It might sound unbelievable, but the rabies virus has been put to rather ‘useful’ use. The rabies virus, (like any typical viruses that affect the Central Nervous System (CNS)) has the ability to penetrate even through the strongest barriers that the brain secures itself with. The virus usually penetrates through any tumour or clot that the blood-brain barrier has, and affects the respective systems and functions. Only this time, its mechanics have been emulated for a rather path breaking discovery. And it’s Manjunathan N. Swamy (and his team) at Harvard Medical School’s Immune Disease Institute who is to be thanked. The rather exhaustive article by Rakesh K. Jain, a renowned scientist, in the January edition of Scientific American–India traces and looks closely at the problems of what is scientifically termed ‘Vascular Endothelial Growth Factor’ (VEGF), especially with respect to abnormal vasculature inherent in many diseases. Millions of patients who are afflicted with any condition that affects the CNS are sometimes plagued by a rather ubiquitous problem. For the drugs (which hardly ever are 100% effective) to even reach the site of dysfunction becomes a problem with the formation of tumours. Tumours, which are either malignant or benign, are formed by cells reproducing in a hyper-fashion and very quickly so. Once a tumour is formed, it more often than not becomes enmeshed with the blood vessels around it.

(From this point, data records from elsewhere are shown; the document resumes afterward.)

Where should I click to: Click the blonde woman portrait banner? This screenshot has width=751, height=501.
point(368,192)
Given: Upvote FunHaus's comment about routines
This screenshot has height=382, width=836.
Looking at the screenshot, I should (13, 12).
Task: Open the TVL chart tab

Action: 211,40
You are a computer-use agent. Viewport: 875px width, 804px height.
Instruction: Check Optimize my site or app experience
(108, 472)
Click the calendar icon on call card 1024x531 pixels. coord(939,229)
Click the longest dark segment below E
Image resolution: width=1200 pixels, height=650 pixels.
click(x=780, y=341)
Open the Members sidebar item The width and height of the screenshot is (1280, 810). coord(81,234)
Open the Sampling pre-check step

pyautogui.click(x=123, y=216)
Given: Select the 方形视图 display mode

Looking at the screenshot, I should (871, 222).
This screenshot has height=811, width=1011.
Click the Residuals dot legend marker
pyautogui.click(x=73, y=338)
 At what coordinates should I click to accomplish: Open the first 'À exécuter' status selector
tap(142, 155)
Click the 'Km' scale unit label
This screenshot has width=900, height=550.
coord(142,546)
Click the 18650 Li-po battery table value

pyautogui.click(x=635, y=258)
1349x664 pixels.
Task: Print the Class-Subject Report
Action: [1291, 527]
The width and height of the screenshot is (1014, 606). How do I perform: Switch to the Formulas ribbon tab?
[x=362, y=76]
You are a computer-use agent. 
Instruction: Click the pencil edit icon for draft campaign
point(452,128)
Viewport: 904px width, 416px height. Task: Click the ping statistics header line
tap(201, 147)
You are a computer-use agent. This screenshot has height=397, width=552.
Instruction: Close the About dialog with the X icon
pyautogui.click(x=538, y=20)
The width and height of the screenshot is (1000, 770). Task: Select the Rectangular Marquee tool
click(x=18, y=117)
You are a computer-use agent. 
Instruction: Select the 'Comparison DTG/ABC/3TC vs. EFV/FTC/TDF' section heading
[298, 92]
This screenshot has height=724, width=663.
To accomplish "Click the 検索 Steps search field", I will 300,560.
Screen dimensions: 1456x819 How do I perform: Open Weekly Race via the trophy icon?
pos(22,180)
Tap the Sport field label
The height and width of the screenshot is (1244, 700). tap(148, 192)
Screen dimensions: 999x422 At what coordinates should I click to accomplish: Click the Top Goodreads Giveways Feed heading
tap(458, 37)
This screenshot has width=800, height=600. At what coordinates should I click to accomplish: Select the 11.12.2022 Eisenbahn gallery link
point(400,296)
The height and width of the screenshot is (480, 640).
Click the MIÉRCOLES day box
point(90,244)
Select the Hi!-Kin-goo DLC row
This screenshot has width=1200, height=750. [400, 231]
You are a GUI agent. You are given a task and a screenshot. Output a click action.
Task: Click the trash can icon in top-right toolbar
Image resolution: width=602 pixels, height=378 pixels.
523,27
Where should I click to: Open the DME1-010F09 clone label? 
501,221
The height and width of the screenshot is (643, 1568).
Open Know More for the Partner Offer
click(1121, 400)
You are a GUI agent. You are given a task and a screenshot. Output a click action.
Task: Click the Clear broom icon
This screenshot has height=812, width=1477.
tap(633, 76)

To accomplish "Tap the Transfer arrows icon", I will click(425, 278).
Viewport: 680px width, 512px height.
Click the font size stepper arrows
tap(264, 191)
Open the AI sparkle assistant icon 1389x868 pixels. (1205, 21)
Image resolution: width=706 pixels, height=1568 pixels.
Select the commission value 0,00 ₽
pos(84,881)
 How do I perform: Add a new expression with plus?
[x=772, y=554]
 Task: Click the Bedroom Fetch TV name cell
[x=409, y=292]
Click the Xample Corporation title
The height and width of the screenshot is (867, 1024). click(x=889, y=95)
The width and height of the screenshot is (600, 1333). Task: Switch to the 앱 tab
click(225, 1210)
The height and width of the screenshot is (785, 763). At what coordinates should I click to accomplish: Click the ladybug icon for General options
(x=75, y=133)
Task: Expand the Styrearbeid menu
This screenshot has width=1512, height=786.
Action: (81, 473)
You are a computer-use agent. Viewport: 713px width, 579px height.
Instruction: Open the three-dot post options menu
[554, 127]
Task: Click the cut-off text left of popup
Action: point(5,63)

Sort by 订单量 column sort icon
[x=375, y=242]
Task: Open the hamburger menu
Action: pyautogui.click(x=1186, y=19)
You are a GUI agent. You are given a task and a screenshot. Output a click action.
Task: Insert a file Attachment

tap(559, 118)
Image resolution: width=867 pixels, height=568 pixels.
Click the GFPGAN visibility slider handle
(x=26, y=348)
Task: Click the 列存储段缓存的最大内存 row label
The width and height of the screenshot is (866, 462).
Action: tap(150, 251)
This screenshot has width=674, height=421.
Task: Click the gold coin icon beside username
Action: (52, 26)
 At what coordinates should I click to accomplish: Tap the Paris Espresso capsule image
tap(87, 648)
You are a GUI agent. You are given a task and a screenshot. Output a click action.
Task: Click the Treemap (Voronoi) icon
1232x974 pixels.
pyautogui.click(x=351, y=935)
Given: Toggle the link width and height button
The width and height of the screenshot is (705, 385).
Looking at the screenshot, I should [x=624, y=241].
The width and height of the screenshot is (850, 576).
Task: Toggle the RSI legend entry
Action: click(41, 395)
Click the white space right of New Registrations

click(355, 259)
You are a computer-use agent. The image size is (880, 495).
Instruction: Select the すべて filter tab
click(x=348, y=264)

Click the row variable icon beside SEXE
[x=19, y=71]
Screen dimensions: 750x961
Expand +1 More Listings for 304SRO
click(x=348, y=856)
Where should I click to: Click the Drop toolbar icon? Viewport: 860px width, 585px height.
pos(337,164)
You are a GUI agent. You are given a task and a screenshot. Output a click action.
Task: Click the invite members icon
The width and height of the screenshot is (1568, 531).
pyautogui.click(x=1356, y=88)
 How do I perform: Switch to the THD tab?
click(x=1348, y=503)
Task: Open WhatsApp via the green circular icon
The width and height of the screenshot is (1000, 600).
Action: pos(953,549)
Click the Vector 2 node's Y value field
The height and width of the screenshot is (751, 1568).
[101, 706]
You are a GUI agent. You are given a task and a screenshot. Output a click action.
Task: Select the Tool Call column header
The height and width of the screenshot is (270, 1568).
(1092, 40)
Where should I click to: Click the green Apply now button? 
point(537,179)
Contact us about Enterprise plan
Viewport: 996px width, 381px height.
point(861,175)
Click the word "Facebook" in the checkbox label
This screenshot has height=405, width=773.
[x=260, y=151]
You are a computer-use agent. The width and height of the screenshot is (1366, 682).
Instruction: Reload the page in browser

VEGF, Jain writes, promotes proliferation and strengthening of the endothelial cells that line the inner cell walls of the blood vessel. In tumours, however, the balance between VEGF and molecules that inhibit blood vessel growth is thrown off, leading to a highly abnormal growth in blood vessels. This makes the procedure of surgical removal of any tumour rather risky, especially in the brain, where exists the added risk of injury to a neuron. Jain explains that the blood vessels in a tumour are sometimes wont to branch rather “erratically”, are irregular in breadth and highly chaotic in their structure. All this, he asserts, “contributes to irregular blood flow”. The tumours then produce an environment of hypoxia (extremely low levels of oxygen) and thus render any radiation or chemotherapy ineffective by becoming blockades or barriers.
The drug that the Harvard team has come up with, by the way of its penetrating capabilities, can be used towards “normalizing” of the affected dysfunctional blood vessel. Disguised as a virus, the drug is released into the blood-brain barrier and helps make the cell wall more porous. This discovery may perhaps not be at the focus of media attention, since it is not a cure by itself and is only in its experimental stages. However, it certainly can be a way to the cure, another step that leads us towards perhaps one of the biggest mysteries of the medical world; and hence takes its place in the hall of fame as an important and potentially miraculous achievement.
All quotes cited to: ScientificAmerican-India; Jan 2008. Volume: 3 No: 1, pages 28-46.